Assigned task »
Type out each entry exactly.

Extracted entries »

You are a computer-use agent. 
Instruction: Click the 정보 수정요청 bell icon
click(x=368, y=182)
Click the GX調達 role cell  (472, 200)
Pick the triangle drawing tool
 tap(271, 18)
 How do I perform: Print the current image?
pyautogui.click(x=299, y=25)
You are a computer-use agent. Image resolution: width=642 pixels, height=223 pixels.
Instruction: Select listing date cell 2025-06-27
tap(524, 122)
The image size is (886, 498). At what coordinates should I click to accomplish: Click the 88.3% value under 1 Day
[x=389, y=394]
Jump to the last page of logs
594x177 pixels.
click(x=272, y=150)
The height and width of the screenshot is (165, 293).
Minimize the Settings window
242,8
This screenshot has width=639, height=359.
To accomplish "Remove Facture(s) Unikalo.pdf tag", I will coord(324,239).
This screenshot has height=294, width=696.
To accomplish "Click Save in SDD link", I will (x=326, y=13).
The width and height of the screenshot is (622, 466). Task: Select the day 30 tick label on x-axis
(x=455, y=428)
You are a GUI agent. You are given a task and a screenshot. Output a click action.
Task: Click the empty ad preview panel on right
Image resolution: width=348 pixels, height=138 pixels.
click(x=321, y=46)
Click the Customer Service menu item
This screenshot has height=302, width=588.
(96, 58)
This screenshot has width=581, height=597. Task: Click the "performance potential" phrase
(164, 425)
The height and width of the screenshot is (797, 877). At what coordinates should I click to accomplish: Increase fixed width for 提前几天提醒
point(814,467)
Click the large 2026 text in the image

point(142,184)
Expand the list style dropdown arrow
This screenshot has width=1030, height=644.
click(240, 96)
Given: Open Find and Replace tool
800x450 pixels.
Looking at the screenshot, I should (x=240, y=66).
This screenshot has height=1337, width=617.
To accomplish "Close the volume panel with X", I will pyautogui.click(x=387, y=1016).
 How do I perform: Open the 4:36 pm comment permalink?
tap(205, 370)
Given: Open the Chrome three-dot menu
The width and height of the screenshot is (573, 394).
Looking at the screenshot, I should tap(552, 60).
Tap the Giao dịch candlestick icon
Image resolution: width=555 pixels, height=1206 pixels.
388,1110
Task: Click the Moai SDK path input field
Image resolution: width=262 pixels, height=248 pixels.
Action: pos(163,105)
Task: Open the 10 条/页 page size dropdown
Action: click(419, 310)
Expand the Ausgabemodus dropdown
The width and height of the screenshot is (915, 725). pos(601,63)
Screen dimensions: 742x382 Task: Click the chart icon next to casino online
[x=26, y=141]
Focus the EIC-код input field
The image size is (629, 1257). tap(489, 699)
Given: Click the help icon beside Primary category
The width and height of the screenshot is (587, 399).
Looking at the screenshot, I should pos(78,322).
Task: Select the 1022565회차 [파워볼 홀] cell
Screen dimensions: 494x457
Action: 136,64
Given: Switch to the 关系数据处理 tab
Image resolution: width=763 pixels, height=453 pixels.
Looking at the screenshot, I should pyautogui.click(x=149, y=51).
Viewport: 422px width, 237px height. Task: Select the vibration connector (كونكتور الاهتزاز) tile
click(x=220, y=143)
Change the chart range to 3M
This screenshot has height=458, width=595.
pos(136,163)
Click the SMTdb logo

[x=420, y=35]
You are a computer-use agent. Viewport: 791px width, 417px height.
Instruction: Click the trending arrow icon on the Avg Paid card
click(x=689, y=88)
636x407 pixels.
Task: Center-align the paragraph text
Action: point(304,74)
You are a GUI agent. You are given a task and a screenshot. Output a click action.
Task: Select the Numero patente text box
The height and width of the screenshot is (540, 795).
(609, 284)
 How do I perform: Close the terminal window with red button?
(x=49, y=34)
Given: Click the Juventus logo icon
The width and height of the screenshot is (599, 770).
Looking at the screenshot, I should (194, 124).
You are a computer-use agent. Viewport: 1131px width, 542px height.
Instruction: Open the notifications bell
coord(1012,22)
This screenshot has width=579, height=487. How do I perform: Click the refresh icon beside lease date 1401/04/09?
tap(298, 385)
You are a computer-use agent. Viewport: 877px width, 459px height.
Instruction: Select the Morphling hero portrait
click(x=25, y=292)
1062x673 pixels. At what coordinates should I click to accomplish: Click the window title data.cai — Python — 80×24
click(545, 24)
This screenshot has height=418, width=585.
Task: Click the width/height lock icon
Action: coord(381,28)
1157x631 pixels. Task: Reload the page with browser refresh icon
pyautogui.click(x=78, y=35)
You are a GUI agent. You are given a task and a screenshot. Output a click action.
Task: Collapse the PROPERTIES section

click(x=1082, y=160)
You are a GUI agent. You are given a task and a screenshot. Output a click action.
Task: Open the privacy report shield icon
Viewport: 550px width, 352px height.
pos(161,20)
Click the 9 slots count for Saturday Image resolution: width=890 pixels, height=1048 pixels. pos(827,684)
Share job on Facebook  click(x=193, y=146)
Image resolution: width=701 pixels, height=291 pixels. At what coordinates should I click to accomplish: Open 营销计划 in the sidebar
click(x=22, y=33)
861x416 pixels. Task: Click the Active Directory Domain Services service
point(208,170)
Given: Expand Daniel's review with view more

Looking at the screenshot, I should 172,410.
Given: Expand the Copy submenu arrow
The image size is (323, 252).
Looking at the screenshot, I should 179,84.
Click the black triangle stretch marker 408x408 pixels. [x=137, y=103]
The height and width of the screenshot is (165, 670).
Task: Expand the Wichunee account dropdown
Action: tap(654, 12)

Solution for this task »
You are a computer-use agent. 
Instruction: Click the 정보 수정요청 bell icon
click(x=368, y=182)
Click the GX調達 role cell  (472, 200)
Pick the triangle drawing tool
 tap(271, 18)
 How do I perform: Print the current image?
pyautogui.click(x=299, y=25)
You are a computer-use agent. Image resolution: width=642 pixels, height=223 pixels.
Instruction: Select listing date cell 2025-06-27
tap(524, 122)
The image size is (886, 498). At what coordinates should I click to accomplish: Click the 88.3% value under 1 Day
[x=389, y=394]
Jump to the last page of logs
594x177 pixels.
click(x=272, y=150)
The height and width of the screenshot is (165, 293).
Minimize the Settings window
242,8
This screenshot has width=639, height=359.
To accomplish "Remove Facture(s) Unikalo.pdf tag", I will coord(324,239).
This screenshot has height=294, width=696.
To accomplish "Click Save in SDD link", I will (x=326, y=13).
The width and height of the screenshot is (622, 466). Task: Select the day 30 tick label on x-axis
(x=455, y=428)
You are a GUI agent. You are given a task and a screenshot. Output a click action.
Task: Click the empty ad preview panel on right
Image resolution: width=348 pixels, height=138 pixels.
click(x=321, y=46)
Click the Customer Service menu item
This screenshot has height=302, width=588.
(96, 58)
This screenshot has width=581, height=597. Task: Click the "performance potential" phrase
(164, 425)
The height and width of the screenshot is (797, 877). At what coordinates should I click to accomplish: Increase fixed width for 提前几天提醒
point(814,467)
Click the large 2026 text in the image

point(142,184)
Expand the list style dropdown arrow
This screenshot has width=1030, height=644.
click(240, 96)
Given: Open Find and Replace tool
800x450 pixels.
Looking at the screenshot, I should (x=240, y=66).
This screenshot has height=1337, width=617.
To accomplish "Close the volume panel with X", I will pyautogui.click(x=387, y=1016).
 How do I perform: Open the 4:36 pm comment permalink?
tap(205, 370)
Given: Open the Chrome three-dot menu
The width and height of the screenshot is (573, 394).
Looking at the screenshot, I should tap(552, 60).
Tap the Giao dịch candlestick icon
Image resolution: width=555 pixels, height=1206 pixels.
388,1110
Task: Click the Moai SDK path input field
Image resolution: width=262 pixels, height=248 pixels.
Action: pos(163,105)
Task: Open the 10 条/页 page size dropdown
Action: click(419, 310)
Expand the Ausgabemodus dropdown
The width and height of the screenshot is (915, 725). pos(601,63)
Screen dimensions: 742x382 Task: Click the chart icon next to casino online
[x=26, y=141]
Focus the EIC-код input field
The image size is (629, 1257). tap(489, 699)
Given: Click the help icon beside Primary category
The width and height of the screenshot is (587, 399).
Looking at the screenshot, I should pos(78,322).
Task: Select the 1022565회차 [파워볼 홀] cell
Screen dimensions: 494x457
Action: 136,64
Given: Switch to the 关系数据处理 tab
Image resolution: width=763 pixels, height=453 pixels.
Looking at the screenshot, I should pyautogui.click(x=149, y=51).
Viewport: 422px width, 237px height. Task: Select the vibration connector (كونكتور الاهتزاز) tile
click(x=220, y=143)
Change the chart range to 3M
This screenshot has height=458, width=595.
pos(136,163)
Click the SMTdb logo

[x=420, y=35]
You are a computer-use agent. Viewport: 791px width, 417px height.
Instruction: Click the trending arrow icon on the Avg Paid card
click(x=689, y=88)
636x407 pixels.
Task: Center-align the paragraph text
Action: point(304,74)
You are a GUI agent. You are given a task and a screenshot. Output a click action.
Task: Select the Numero patente text box
The height and width of the screenshot is (540, 795).
(609, 284)
 How do I perform: Close the terminal window with red button?
(x=49, y=34)
Given: Click the Juventus logo icon
The width and height of the screenshot is (599, 770).
Looking at the screenshot, I should (194, 124).
You are a computer-use agent. Viewport: 1131px width, 542px height.
Instruction: Open the notifications bell
coord(1012,22)
This screenshot has width=579, height=487. How do I perform: Click the refresh icon beside lease date 1401/04/09?
tap(298, 385)
You are a computer-use agent. Viewport: 877px width, 459px height.
Instruction: Select the Morphling hero portrait
click(x=25, y=292)
1062x673 pixels. At what coordinates should I click to accomplish: Click the window title data.cai — Python — 80×24
click(545, 24)
This screenshot has height=418, width=585.
Task: Click the width/height lock icon
Action: coord(381,28)
1157x631 pixels. Task: Reload the page with browser refresh icon
pyautogui.click(x=78, y=35)
You are a GUI agent. You are given a task and a screenshot. Output a click action.
Task: Collapse the PROPERTIES section

click(x=1082, y=160)
You are a GUI agent. You are given a task and a screenshot. Output a click action.
Task: Open the privacy report shield icon
Viewport: 550px width, 352px height.
pos(161,20)
Click the 9 slots count for Saturday Image resolution: width=890 pixels, height=1048 pixels. pos(827,684)
Share job on Facebook  click(x=193, y=146)
Image resolution: width=701 pixels, height=291 pixels. At what coordinates should I click to accomplish: Open 营销计划 in the sidebar
click(x=22, y=33)
861x416 pixels. Task: Click the Active Directory Domain Services service
point(208,170)
Given: Expand Daniel's review with view more

Looking at the screenshot, I should 172,410.
Given: Expand the Copy submenu arrow
The image size is (323, 252).
Looking at the screenshot, I should 179,84.
Click the black triangle stretch marker 408x408 pixels. [x=137, y=103]
The height and width of the screenshot is (165, 670).
Task: Expand the Wichunee account dropdown
Action: tap(654, 12)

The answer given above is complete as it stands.